Stated task. List every line in the listing below that has the word "height" in it.

Material provided.
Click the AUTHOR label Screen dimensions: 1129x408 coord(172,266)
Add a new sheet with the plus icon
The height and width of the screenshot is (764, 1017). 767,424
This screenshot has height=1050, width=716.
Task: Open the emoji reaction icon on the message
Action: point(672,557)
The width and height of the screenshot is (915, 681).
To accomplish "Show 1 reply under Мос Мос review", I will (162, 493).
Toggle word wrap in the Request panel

...

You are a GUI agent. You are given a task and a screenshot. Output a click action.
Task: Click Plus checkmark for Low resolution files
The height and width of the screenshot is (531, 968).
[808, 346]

Answer to this exercise.
The height and width of the screenshot is (764, 1017). 767,424
This screenshot has height=1050, width=716.
The width and height of the screenshot is (915, 681).
The height and width of the screenshot is (531, 968).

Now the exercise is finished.